Images Ballet Company at Lilian Baylis Theatre, June 19
Finding a fresh end-of-year performance repertoire for students in the final year of London Studio Centre’s classical ballet strand is fraught with compromise. While classical ballet may be central to the curriculum, the classical form in contemporary performance is subject to various challenges, from inadvertent misunderstanding to intentional mishandling. With four new works to commission for her London Studio Centre students, Images Ballet Company artistic director Jennifer Jackson is well suited to navigating the hazardous paths to its realization. Having been a soloist in the Royal Ballet and subsequently experimented in choreographing the classical form and engaged in teaching its essentials ever since, she knows how to stand her ground and is not one to follow trends. She is careful to avoid, for example, the existential threat to the classical form at her former company arising from the dis-location of the body in the choreography of Wayne McGregor. Nevertheless, she faces two issues that this end-of-year performance aims to resolve. The number of choreographers working in the classical idiom is as limited as her budget so while she can at times access the talents of some of her more experienced colleagues, she must judge the input of less well-established choreographers to make up a program that will show off the quality of her dancers to their highest standards. That Jackson succeeds in balancing these competing demands is testimony to her skill in the artistic equivalent of realpolitik.

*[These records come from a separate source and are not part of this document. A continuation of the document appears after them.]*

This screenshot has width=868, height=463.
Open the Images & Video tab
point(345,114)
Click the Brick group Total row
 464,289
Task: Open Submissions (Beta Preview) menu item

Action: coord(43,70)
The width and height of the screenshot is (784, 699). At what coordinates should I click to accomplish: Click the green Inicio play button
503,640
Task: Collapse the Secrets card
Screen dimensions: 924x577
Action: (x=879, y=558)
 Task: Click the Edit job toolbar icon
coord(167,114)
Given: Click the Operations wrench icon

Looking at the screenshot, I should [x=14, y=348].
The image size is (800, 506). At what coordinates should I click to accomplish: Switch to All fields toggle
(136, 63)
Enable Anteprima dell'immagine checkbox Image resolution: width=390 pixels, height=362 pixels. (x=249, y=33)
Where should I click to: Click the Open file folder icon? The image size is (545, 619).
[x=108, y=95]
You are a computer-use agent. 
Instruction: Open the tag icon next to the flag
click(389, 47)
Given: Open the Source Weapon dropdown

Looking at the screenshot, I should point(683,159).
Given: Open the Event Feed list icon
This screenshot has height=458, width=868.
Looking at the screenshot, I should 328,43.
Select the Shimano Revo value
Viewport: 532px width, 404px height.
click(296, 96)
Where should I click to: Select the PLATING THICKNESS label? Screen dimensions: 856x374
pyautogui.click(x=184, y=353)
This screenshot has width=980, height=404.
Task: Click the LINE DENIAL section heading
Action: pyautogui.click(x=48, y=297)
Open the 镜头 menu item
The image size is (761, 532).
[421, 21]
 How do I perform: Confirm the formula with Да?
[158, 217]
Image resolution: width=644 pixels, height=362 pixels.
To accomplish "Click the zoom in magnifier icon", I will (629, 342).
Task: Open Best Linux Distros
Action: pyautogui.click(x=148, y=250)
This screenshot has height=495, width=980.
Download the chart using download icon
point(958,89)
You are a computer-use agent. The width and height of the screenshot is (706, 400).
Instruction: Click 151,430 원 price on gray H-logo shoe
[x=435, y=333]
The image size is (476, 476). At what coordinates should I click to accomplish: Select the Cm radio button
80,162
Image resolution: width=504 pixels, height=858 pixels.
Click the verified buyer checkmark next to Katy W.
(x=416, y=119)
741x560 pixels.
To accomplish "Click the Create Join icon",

One aspect of the performance Jackson has developed during her tenure at London Studio Centre is the musical through-line. This year composer and percussionist Martin Pyne provides not only a virtuosic composition for Mikaela Polley’s Interplay that he performs on stage, but a witty trio with himself on a mini-piano and two dancers that is performed during the intermission as an impromptu work in itself. Pyne begins Interplay seated behind his drum kit on an empty stage, giving us a foretaste of rhythmic patterns and percussive sounds for the choreography to follow. If Polley is conversant with classical technique, the forms and underlying rhythms she has chosen for the dancers are no match for Pyne’s virtuosic playfulness. Unlike the tradition in Indian classical dance, its western counterpart lacks the training of an integrated, percussive dynamic between musicians and dancers; although the interplay is present in the communication between Pyne and the dancers, the choreographic effect falls short of its promise. At the end, the gradual dismantling of the drum kit by the dancers while Pyne continues playing undaunted is a gem of musical and virtuosic wit.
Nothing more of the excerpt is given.